Copy the material below word for word, from the line with "This screenshot has width=1456, height=819. How" up to and including the line with "point(951,196)".

## RECORDS
▼
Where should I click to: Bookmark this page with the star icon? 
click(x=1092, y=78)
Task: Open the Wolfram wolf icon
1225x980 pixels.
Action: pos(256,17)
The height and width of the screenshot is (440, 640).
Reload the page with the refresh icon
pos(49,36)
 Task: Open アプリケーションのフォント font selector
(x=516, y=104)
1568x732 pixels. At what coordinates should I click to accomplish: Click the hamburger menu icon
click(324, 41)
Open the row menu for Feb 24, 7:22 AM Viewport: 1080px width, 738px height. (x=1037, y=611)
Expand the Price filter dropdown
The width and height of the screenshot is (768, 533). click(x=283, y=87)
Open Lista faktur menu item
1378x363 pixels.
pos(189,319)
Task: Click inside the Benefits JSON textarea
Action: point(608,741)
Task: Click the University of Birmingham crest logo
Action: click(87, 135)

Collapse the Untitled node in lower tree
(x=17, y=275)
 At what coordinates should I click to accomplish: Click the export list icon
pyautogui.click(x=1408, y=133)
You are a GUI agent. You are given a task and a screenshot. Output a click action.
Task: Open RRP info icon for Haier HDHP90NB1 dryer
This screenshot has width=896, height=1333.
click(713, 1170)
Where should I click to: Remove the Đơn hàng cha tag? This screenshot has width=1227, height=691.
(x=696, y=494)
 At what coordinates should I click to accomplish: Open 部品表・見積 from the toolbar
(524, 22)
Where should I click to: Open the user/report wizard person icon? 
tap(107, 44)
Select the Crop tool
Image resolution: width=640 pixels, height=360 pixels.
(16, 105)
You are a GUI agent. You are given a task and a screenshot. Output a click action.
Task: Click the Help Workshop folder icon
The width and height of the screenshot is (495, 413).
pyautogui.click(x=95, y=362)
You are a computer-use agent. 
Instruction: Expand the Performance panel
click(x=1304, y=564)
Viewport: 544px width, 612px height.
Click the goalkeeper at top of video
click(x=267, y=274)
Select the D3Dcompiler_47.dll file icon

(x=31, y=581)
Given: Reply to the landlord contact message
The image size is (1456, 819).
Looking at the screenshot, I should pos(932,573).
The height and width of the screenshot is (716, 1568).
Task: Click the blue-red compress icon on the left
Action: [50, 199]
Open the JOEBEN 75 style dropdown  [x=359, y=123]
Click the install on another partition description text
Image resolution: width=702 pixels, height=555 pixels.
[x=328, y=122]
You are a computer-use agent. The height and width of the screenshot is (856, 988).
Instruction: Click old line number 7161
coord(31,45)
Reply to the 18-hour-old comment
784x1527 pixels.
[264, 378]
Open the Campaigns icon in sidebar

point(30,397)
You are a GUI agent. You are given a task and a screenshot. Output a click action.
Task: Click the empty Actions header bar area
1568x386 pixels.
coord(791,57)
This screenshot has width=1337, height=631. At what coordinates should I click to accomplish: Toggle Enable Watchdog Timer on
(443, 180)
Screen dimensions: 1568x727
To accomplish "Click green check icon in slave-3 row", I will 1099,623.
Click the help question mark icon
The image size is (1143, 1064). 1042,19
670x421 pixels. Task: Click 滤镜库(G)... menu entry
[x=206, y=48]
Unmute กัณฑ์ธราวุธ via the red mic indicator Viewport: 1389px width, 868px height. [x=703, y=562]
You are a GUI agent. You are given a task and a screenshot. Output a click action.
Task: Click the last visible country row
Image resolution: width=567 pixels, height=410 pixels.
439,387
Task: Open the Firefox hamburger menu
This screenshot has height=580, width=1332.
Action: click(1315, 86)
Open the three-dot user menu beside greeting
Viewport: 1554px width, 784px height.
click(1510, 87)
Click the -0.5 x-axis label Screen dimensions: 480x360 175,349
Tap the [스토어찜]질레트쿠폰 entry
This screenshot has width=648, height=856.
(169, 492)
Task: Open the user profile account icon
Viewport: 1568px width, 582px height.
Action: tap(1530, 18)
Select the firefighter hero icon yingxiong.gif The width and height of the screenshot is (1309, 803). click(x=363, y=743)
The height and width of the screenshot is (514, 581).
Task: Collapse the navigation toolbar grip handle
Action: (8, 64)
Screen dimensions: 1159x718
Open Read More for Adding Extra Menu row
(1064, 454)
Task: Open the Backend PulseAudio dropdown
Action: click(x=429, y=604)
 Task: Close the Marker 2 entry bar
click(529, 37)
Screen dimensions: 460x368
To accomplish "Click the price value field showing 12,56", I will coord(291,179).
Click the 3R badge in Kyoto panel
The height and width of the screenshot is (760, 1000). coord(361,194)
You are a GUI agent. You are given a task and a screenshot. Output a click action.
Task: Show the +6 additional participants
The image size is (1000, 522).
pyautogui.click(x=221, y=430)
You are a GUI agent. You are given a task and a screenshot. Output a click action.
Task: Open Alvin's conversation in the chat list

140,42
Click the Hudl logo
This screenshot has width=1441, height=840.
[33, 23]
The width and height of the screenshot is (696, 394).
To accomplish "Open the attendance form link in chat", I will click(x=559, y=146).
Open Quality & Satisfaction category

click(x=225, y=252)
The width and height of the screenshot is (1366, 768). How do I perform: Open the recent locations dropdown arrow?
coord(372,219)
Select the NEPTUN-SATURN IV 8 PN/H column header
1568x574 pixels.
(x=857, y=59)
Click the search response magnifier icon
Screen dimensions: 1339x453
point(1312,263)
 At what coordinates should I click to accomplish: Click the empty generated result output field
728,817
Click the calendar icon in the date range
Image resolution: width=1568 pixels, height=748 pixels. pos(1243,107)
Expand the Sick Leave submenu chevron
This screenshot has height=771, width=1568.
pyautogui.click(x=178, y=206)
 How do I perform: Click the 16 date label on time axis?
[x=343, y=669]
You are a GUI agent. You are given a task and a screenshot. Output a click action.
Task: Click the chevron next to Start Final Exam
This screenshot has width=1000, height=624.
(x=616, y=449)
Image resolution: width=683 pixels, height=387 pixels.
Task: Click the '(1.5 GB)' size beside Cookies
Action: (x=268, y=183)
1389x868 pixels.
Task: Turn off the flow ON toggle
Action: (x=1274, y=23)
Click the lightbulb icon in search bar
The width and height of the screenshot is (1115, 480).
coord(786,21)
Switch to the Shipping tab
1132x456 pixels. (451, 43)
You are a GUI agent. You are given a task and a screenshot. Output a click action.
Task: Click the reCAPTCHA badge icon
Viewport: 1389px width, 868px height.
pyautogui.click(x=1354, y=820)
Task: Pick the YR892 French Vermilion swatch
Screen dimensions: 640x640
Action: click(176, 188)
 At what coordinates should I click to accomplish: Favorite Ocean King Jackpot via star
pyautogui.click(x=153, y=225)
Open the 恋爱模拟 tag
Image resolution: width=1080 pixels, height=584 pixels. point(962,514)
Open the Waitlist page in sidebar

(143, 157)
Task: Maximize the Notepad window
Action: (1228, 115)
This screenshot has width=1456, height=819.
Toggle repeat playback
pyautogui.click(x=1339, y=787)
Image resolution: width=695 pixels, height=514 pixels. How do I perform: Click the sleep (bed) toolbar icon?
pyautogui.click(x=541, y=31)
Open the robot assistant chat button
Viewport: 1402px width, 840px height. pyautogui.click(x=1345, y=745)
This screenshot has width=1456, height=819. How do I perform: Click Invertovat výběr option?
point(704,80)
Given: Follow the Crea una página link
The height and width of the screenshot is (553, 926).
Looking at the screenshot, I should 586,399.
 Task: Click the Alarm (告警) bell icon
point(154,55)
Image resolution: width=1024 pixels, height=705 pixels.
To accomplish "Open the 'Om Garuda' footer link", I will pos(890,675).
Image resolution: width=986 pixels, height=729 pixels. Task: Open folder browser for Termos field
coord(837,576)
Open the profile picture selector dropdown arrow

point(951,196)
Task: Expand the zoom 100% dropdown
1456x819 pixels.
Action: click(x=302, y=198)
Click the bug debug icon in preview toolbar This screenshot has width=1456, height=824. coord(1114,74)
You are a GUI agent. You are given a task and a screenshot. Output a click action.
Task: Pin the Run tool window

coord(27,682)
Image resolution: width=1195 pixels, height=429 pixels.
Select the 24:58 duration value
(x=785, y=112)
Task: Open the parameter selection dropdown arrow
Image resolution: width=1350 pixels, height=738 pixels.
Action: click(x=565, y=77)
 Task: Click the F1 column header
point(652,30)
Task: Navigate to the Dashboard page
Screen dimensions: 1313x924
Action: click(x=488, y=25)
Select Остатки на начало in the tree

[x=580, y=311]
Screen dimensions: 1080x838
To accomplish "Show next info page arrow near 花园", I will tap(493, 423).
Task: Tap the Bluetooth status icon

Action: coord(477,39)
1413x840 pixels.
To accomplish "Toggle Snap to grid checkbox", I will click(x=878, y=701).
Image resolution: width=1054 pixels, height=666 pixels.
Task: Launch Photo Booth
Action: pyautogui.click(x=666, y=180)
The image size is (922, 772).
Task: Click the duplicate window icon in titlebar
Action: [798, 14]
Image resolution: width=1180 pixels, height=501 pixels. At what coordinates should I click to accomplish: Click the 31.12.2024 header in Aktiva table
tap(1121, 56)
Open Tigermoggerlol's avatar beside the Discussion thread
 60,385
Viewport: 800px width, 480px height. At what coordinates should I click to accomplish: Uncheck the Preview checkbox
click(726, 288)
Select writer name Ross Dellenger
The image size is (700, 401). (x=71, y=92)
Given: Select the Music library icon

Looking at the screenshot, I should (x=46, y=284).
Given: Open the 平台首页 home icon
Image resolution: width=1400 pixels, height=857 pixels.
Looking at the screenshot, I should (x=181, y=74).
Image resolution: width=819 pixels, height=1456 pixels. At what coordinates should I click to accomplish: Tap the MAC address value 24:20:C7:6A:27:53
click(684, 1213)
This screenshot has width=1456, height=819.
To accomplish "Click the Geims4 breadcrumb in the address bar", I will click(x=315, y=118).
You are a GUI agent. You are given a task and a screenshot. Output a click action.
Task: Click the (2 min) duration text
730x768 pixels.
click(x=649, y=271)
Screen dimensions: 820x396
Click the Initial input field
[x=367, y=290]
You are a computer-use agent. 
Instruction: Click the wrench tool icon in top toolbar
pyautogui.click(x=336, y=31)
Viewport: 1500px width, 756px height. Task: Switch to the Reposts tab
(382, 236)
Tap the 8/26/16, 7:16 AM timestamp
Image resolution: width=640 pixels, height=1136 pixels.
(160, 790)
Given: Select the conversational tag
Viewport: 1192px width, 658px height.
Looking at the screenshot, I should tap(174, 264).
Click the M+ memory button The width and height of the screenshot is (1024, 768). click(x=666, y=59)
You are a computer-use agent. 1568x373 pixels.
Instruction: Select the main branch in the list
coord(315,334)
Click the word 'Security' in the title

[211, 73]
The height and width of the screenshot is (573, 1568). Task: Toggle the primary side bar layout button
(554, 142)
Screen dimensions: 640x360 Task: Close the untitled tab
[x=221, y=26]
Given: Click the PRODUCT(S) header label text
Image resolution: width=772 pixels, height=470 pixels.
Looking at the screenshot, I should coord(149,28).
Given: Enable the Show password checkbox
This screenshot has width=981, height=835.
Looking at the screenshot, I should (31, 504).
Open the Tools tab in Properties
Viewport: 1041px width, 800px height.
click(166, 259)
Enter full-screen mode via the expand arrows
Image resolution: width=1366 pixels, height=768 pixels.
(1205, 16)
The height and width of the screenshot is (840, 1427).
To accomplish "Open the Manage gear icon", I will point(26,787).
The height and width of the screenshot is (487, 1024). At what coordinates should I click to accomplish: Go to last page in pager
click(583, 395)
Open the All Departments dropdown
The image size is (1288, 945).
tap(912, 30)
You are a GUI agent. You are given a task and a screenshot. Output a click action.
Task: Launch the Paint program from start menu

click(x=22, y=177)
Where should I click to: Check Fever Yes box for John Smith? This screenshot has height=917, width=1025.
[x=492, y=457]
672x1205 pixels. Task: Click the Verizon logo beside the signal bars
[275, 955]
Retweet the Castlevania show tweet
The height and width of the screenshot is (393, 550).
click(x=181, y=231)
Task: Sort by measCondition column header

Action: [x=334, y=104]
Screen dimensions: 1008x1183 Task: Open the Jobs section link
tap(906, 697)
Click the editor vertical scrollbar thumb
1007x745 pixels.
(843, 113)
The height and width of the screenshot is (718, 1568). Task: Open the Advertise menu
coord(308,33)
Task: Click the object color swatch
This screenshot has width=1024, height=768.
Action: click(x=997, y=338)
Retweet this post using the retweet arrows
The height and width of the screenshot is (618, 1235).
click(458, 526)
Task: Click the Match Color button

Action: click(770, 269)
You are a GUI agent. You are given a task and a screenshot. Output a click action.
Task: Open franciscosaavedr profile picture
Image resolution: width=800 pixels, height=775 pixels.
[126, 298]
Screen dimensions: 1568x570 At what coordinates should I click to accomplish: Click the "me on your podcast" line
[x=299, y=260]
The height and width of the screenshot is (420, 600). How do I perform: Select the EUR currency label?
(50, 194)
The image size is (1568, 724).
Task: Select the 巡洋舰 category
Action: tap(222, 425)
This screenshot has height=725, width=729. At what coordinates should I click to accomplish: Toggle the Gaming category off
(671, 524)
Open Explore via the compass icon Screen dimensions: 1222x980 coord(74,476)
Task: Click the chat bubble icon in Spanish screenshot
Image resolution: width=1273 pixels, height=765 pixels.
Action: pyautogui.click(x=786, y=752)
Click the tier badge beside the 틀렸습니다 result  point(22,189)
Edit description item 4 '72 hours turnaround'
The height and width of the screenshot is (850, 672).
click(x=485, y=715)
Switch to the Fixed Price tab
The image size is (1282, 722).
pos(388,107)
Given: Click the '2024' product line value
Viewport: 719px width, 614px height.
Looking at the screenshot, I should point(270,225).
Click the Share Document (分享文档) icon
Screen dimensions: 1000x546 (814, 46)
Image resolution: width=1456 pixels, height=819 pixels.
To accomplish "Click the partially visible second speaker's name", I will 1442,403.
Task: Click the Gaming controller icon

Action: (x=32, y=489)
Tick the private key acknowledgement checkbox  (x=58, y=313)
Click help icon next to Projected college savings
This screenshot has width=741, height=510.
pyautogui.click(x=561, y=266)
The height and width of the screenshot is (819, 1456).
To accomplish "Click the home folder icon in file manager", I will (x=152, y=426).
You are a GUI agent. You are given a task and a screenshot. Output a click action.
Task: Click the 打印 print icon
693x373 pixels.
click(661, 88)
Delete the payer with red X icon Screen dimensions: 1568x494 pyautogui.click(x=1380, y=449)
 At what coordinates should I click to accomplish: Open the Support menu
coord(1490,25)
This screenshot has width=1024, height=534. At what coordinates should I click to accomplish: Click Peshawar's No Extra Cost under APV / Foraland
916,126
▲
## SOLUTION FOR THIS PROBLEM
This screenshot has width=1456, height=819. How do I perform: Click Invertovat výběr option?
point(704,80)
Given: Follow the Crea una página link
The height and width of the screenshot is (553, 926).
Looking at the screenshot, I should 586,399.
 Task: Click the Alarm (告警) bell icon
point(154,55)
Image resolution: width=1024 pixels, height=705 pixels.
To accomplish "Open the 'Om Garuda' footer link", I will pos(890,675).
Image resolution: width=986 pixels, height=729 pixels. Task: Open folder browser for Termos field
coord(837,576)
Open the profile picture selector dropdown arrow

point(951,196)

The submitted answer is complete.